How AI is changing the telecoms industry [Q&A]
The transition to cloud and SaaS use, along with the recent move towards remote and hybrid working, has placed increased pressure on the telecoms industry. At the same time, it has unlocked a significant opportunity for telcos, as remote work has placed a premium on services like fiber and broadband.
Increased data volumes place additional demands on infrastructure and drives up costs. We talked to Anthony Behan, managing director for communications, media and entertainment at Cloudera to discuss these developments and how artificial intelligence is helping telcos to adapt.
BN: Have telcos been caught off-guard by recent changes to the way we work?
AB: It's not so much a case of being caught off-guard, it’s more that the focus has changed. The pandemic presented unique challenges for the telco industry. Almost overnight it had customers working from home, and children streaming TV shows or playing games online to stay entertained, all at the same time, which placed a huge strain on networks. This forced a shift in the telecommunications industry and sharpened the focus on network resiliency. At the same time, many telcos have moved away from efforts to diversify into other spheres, such as media and entertainment, as they look to fulfill their original promise of providing robust connectivity to customers.
BN: What are the main sources of bottlenecks in the telecoms sector?
AB: Telco networks are highly complex, comprising many interconnected systems -- from copper wiring to 5G, and 6G on the horizon. These all have roles to play when networks are in high demand or experiencing downtime, but the complexity of these disparate systems makes it incredibly difficult to predict and prevent network failures effectively.
There are also internal bottlenecks. Telcos produce huge volumes of data when monitoring network performance -- often up to three petabytes per day. To put that into context, just a single petabyte of data is equivalent to more than 500 billion pages of text.

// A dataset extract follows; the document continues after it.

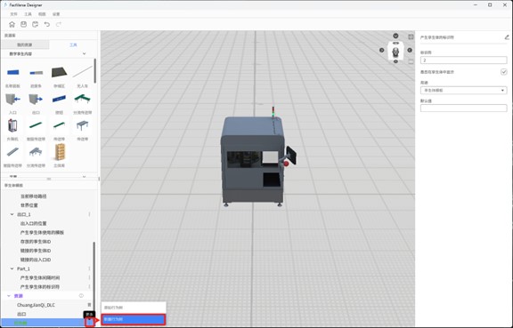Select ChuangJianQi_DLC in the resource tree
Viewport: 513px width, 328px height.
pyautogui.click(x=36, y=305)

Data on this scale creates processing and storage challenges in the immediate term. And in the long term, analyzing and driving value from this data volume becomes incredibly difficult.
BN: Why is AI key to modernizing the industry?
AB: With a renewed focus on their core offering, many telcos have invested heavily in AI to improve network resilience. In the blink of an eye, it can do things that humans simply can't, such as identifying adverse weather patterns which correlated with specific consumption might impact network performance, and predicting the likelihood of a resulting outage. Telcos can then make predictive decisions where on call engineers will need to be dispatched to.
AI reveals hidden patterns that humans may not be able to see. Obviously, weather can pose a risk to physical networks from high winds or lightning, but it also impacts on human behaviour. For instance, employees may change their commute patterns based on the weather. If it’s raining people might be more likely to stay in and stream TV, while good weather could lead to increased city commuting. These human patterns drive distinct communication behaviors, which, in turn, place varying strains on the network.
AI can also predict surges in traffic and autonomously manage workloads to reduce strain on networks. We witnessed this during the pandemic. With AI powering decisions and identifying network bottlenecks, telcos were able to come up with solutions when fiber networks were being stretched and delivering slow speeds. They could advise customers on how to get the best service -- like streaming TV on wireless networks instead of fiber during periods of high demand. While this might sound counter-intuitive, it made a huge difference in keeping the network stable and customers happy.
BN: How can ever rising volumes of data be addressed?
AB: Many telcos have modernized and looked to the cloud to help them tackle rising data volumes and instant scalability. This became even more important during the pandemic due to supply chain disruption, which meant the lead time for new servers was six, nine months or more. However, the cloud does pose compliance and governance challenges. That's not to say the cloud can't resolve the challenges presented by handling data at this scale. But certain types of information, such as customers' personally identifiable information (PII) or card information, will often require on-premises or in-country storage -- to ensure organizations can maintain security and control over sensitive data, and regulatory compliance.
Making decisions about where data sets belong relies on implementing modern data architectures supported by a holistic data platform. This can enable better informed choices that can optimise data collection and storage. Some data sets can go on the public cloud, some need to stay on-premises, and in time those constraints may change -- so the capacity to adapt to change is important.
For instance, telcos routinely collect huge volumes of network health data from hundreds of reporting fields, with updates arriving every few seconds. While it's essential to store and analyse this data to drive value, a significant portion of it is unnecessary. If they truly understand their data, telcos can optimize their reporting frequency to once every a few minutes -- saving them from collecting needless data and reducing cloud-related costs.
BN: What can we expect in future from a more proactive telco sector?
AB: With new AI use cases emerging all the time, the telco sector will increasingly look to leverage the technology to improve products and services. But the effectiveness of AI hinges on the quality of the data it learns from. Models trained on only a fraction of an organization's data might overlook critical insights or generate 'hallucinated' responses.
This means we're likely to see more telcos utilizing modern data architectures to underpin AI innovation. This will help them to optimize networks, deliver more robust connectivity and improve customer satisfaction. For consumers, that means easier interactions, fully digital engagement, and the kind of experience that we have come to expect from internet services.